De ce double constat de liberté individuelle et de solidarité collective, décrite par Tocqueville comme étant un objectif continuel de la France depuis le Moyen-Age et dont la Révolution en serait le parachèvement (universalité des droits de l’homme plaçant la liberté individuelle au sommet des valeurs à défendre mais dans une évolution d’égalisation toujours plus forte des conditions de vie et des statuts), il a été tiré le seul régime politique qui incarne cette marche en avant : la démocratie. C’est même un aboutissement indépassable – puisqu’aucun autre régime ne pourrait apporter la satisfaction de ces deux postulats, si bien qu’on a pu parler de « fin de l’Histoire » (Francis Fukuyama).

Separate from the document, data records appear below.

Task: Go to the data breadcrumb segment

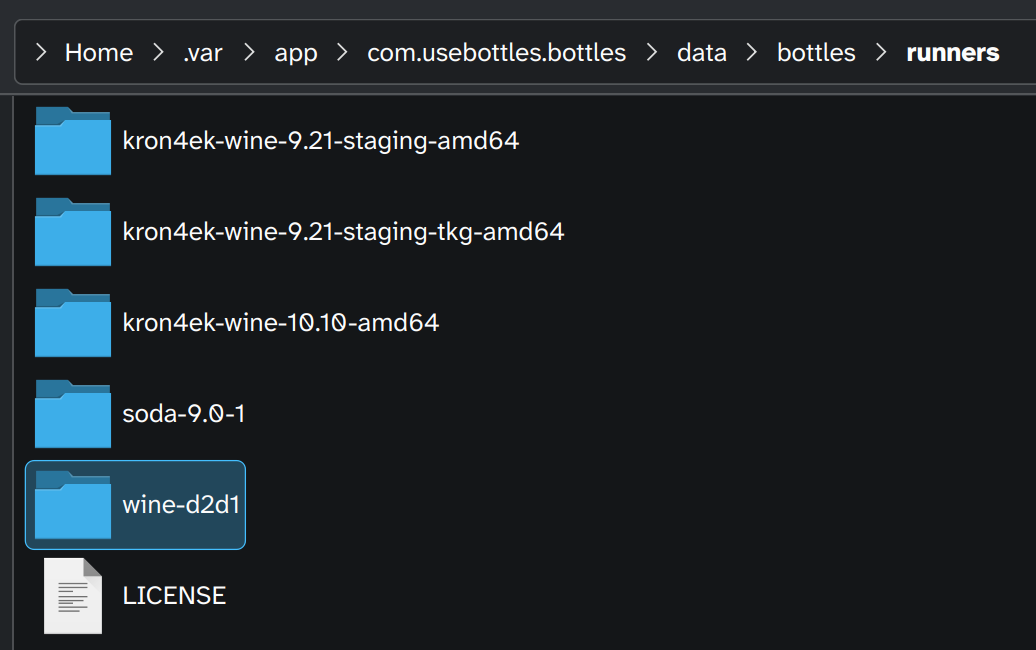Action: [x=701, y=53]
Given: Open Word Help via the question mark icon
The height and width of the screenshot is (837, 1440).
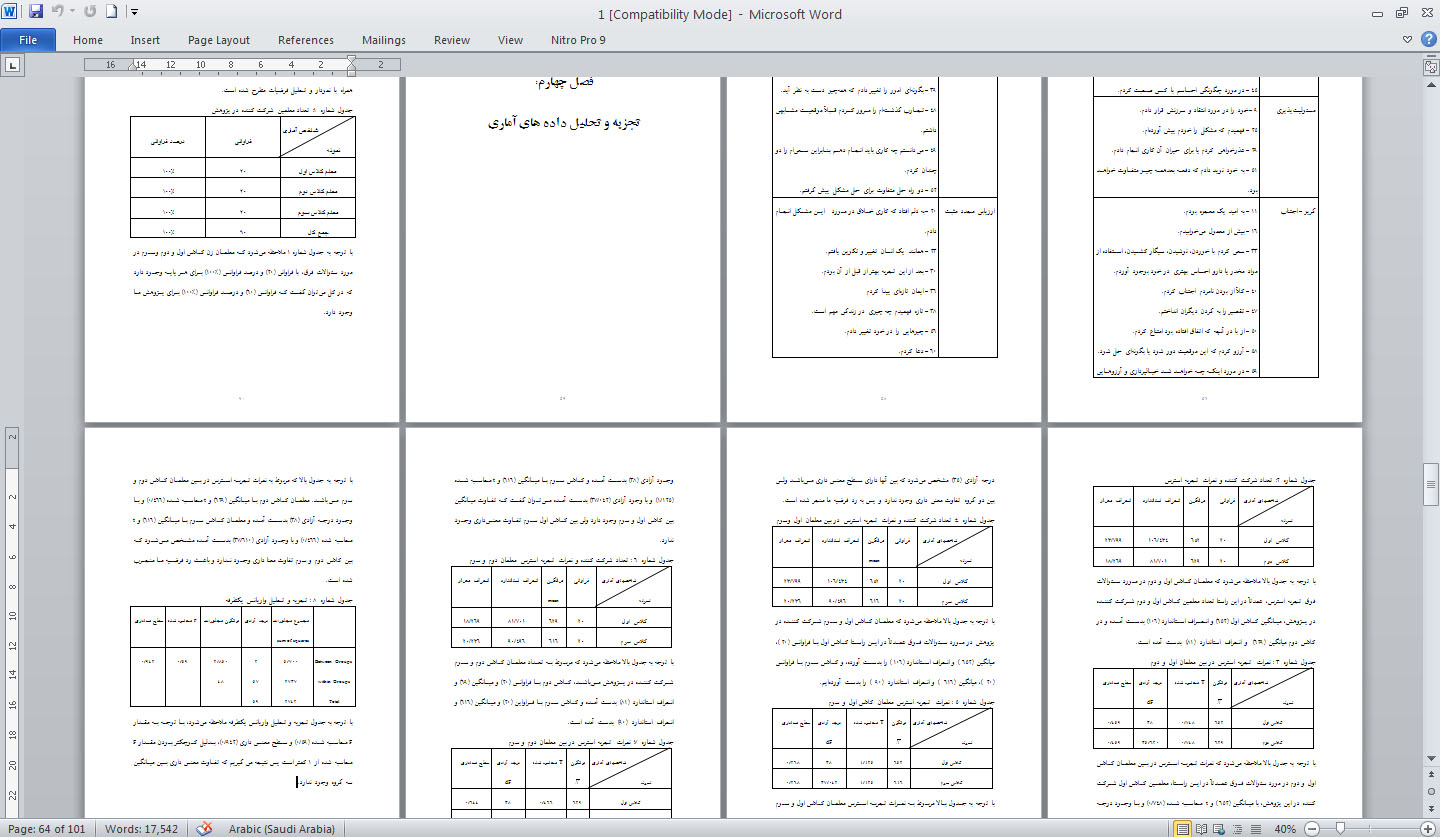Looking at the screenshot, I should coord(1426,40).
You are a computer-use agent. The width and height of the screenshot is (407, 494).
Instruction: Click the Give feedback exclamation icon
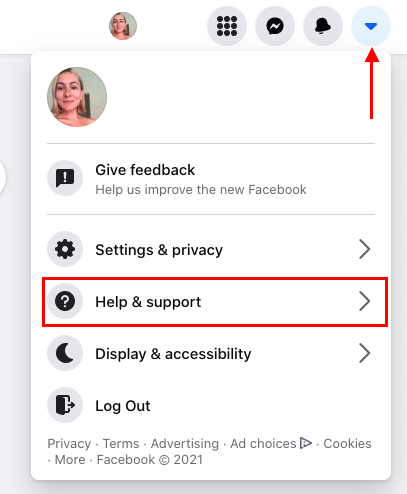pyautogui.click(x=65, y=178)
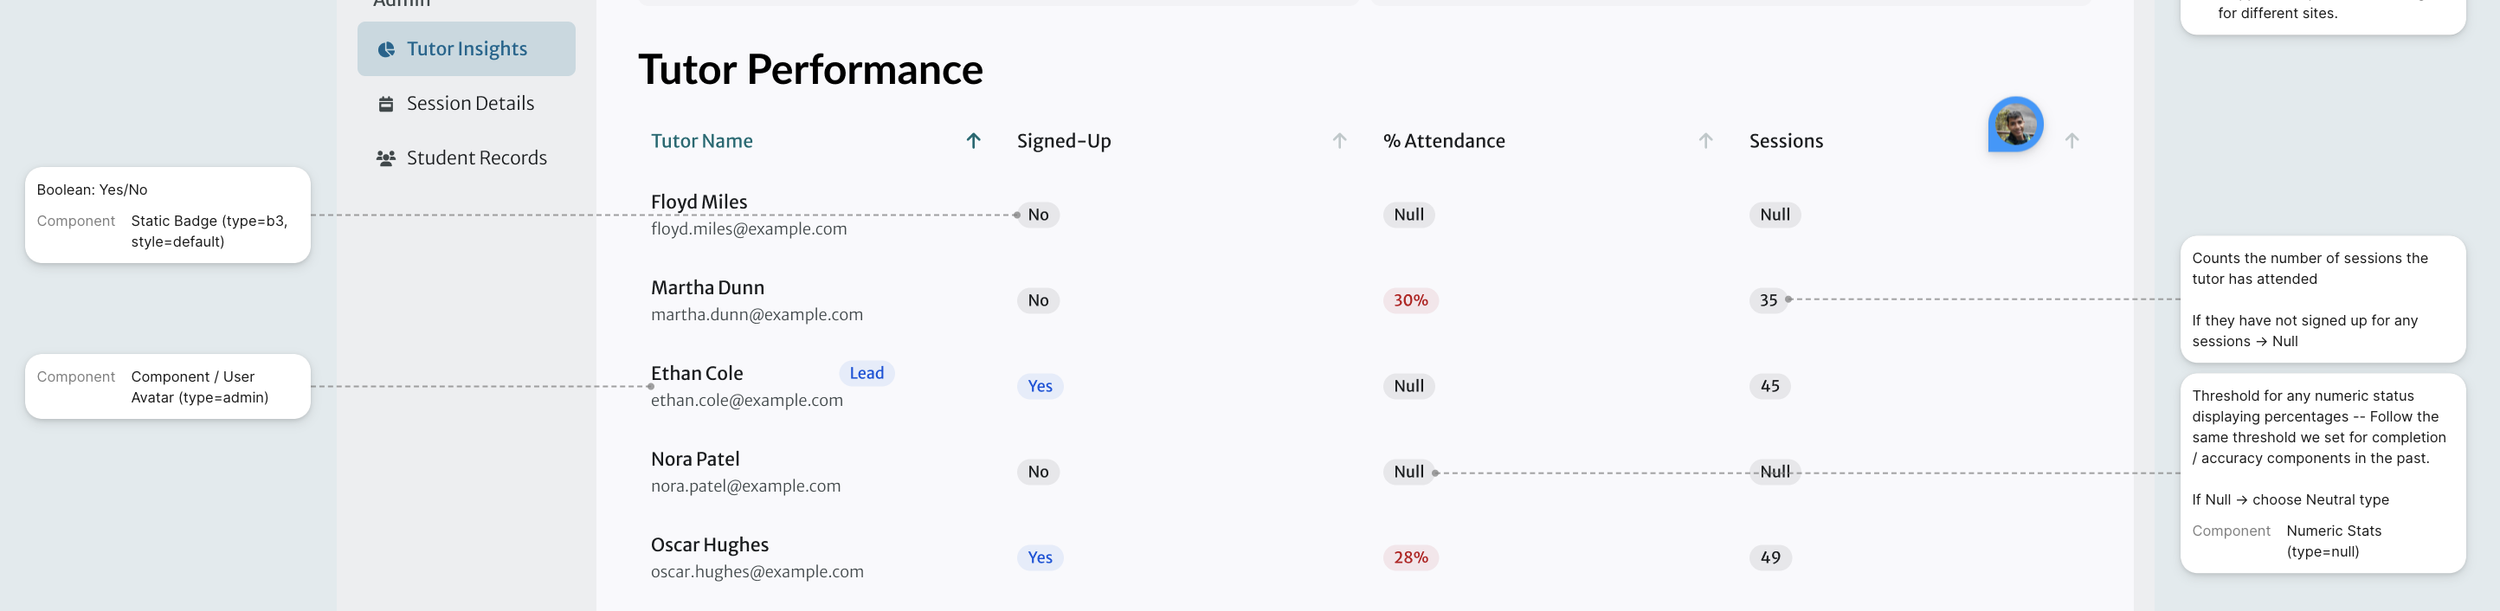2500x611 pixels.
Task: Click the Student Records people icon
Action: point(386,158)
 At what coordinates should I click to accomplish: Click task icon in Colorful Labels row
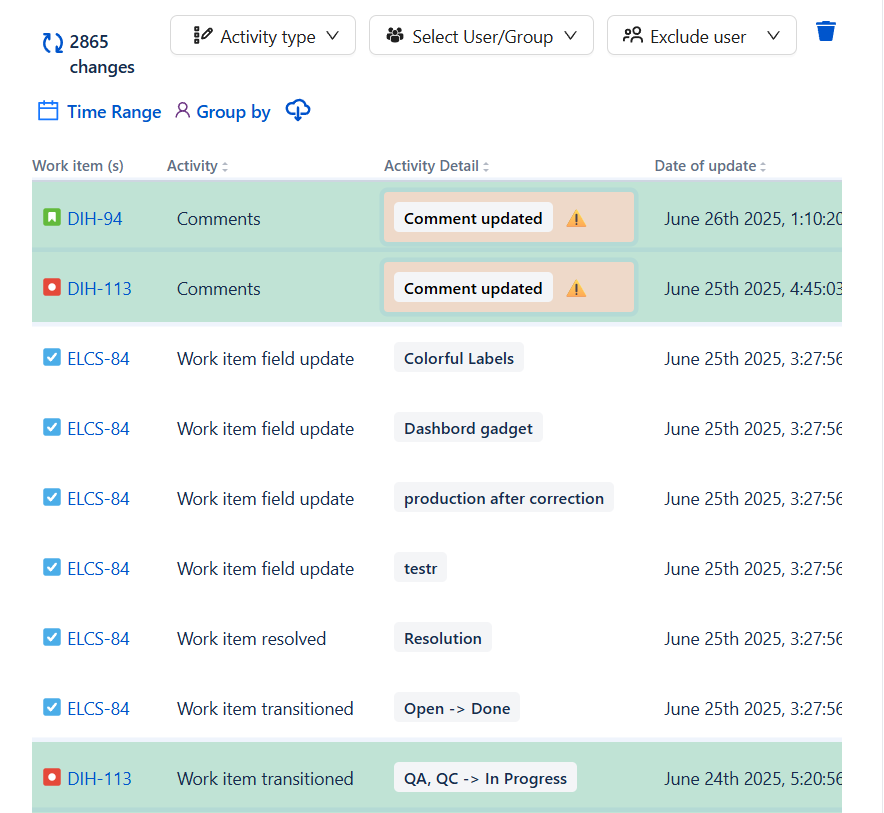point(52,358)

Dès lors, on peut s’étonner  – par delà les interprétations politiques et le brouhaha des opinions multiples qui s’expriment désormais à l’infini – de constater à quel point la société semble aller mal, traversée à la fois par une violence mortelle individuelle et collective, une incapacité de plus en plus manifeste d’agréger les individus autour de ses fondamentaux pourtant censés contenir la potentialité de la meilleure vie possible, une fronde générale liée à un ressenti négatif qui dépasse de loin la capacité de prise en compte des alternances électorales. Violence, mal-être,  déstructuration, anomie… Le recul laisse songeur et rappelle des périodes préfigurant des situations pré-révolutionnaires ou de fin de systèmes.

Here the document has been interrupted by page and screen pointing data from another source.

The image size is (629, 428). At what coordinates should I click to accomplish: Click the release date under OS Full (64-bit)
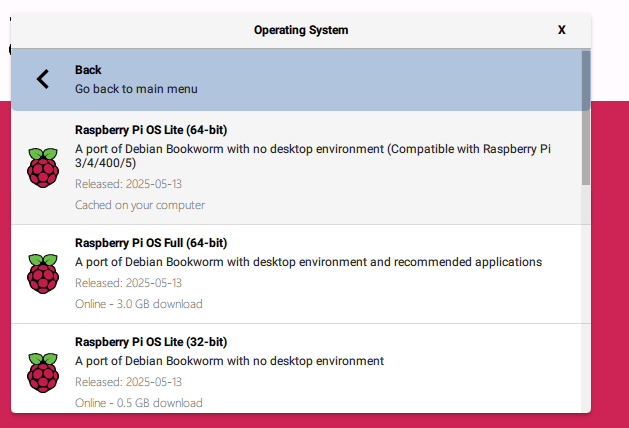point(128,283)
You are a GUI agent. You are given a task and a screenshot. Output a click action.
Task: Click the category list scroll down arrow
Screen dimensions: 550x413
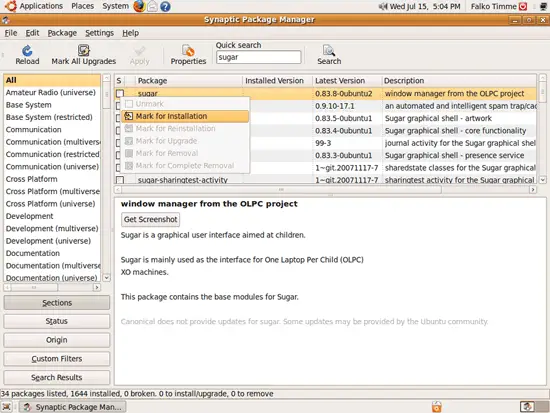pos(107,278)
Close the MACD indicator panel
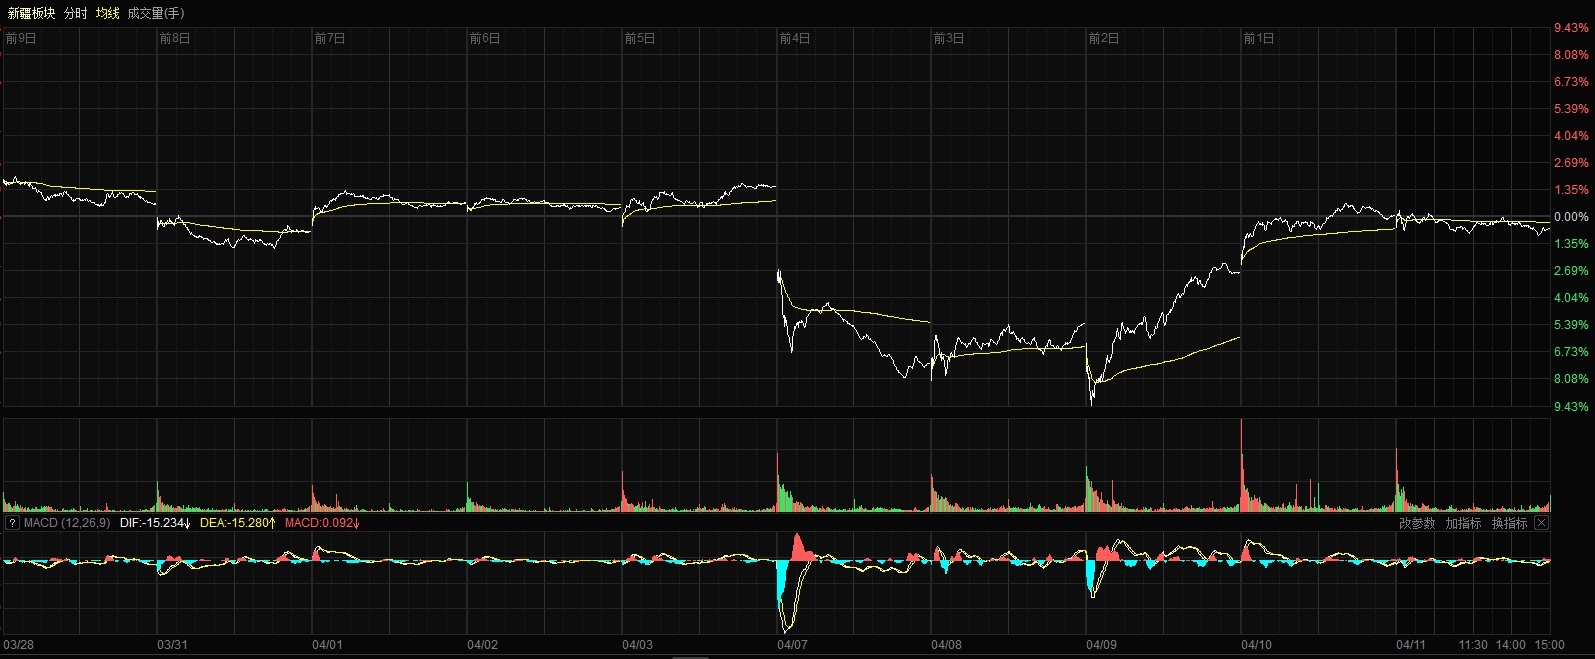This screenshot has height=659, width=1595. (1541, 523)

Rien d’étonnant, pourtant, qu’il en soit ainsi. Car nous vivons dans une contradiction continuelle, intrinsèque à la société, à ses fondements doctrinaux, à ses idéaux.

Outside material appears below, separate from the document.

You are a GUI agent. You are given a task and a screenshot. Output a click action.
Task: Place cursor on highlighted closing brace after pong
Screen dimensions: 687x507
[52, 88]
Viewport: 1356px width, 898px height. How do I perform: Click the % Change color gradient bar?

Une société, par essence, est une communauté d’individus dont les membres ont en commun un destin, une histoire, une culture, une identité, des règles de fonctionnement, et surtout : le sentiment d’interdépendance. Or, nous avons aujourd’hui précisément l’inverse de ce substrat sociétal. A trop avoir voulu anéantir les principes identitaires qui servaient de vecteur au relationnel entre les individus, qui agrégeaient la somme des individus en un peuple ayant sa cohésion, nous avons laissé un champ de ruine à la place des certitudes morales et des valeurs normatives. Il ne suffit pas de parler de liberté individuelle pour créer un sens commun à une population. Au contraire, la liberté débarrassée de l’ancrage culturel et de son enracinement provoque l’anéantissement du lien fondamental nécessaire pour reconnaître en l’autre son inscription dans une identité collective qui est également la nôtre. Mais pour cela, encore faut-il que l’autre ne soit pas d’une culture étrangère incompatible ou qu’il ne désire pas s’approprier les valeurs autochtones. Il ne faut pas non plus que l’Etat fasse disparaître toute tradition d’appartenance, toute culture historique sous prétexte de « changement de civilisation ». Les banlieues sont à cet égard une source sans fin d’exemples de ce qu’il ne fallait pas faire. Mais le reste du pays souffre également que l’on ait vidé de son sens les références à la culture française.

Etait-ce inéluctable d’en arriver là ? Toute philosophie porterait-elle en germe une telle évolution ? Evidemment, non. Ce n’est qu’une conception particulière de la vie en société qui nous conduit à cela, et pour tout dire, une conception française. Nous avons crû qu’il suffisait d’ériger la liberté comme dogme absolu pour permettre l’émancipation de l’individu et l’appropriation de sa vie. Mais, en définitive, nous n’avons qu’inter-changé une idéologie à une autre. A la seconde que l’on trouvait insupportable car coercitive (la morale, le droit naturel, les principes de l’ordre chrétien) nous l’avons remplacée par une nouvelle tout aussi indépassable et puissamment intransigeante, caractérisée par un écart considérable entre la théorie et la réalité pratique (la croyance dans les vertus intrinsèques de l’individu, sa capacité à définir seul son mode de vie, la justesse de son jugement… mais à travers des choix dictés ex-nihilo, des alternatives figées et finalement sans conséquences positives).

A la notion de liberté et d’égalité – qui sont des absolus qui font tourner la tête mais qui ne sont pas applicables en soi ex abrupto et dans toute leur étendue – il conviendrait d’y adjoindre une pratique culturelle et identitaire qui puissent redonner à la France de la fierté, de la passion, du plaisir de vivre ensemble par delà les vicissitudes des problèmes économiques et des destins individuels et collectifs.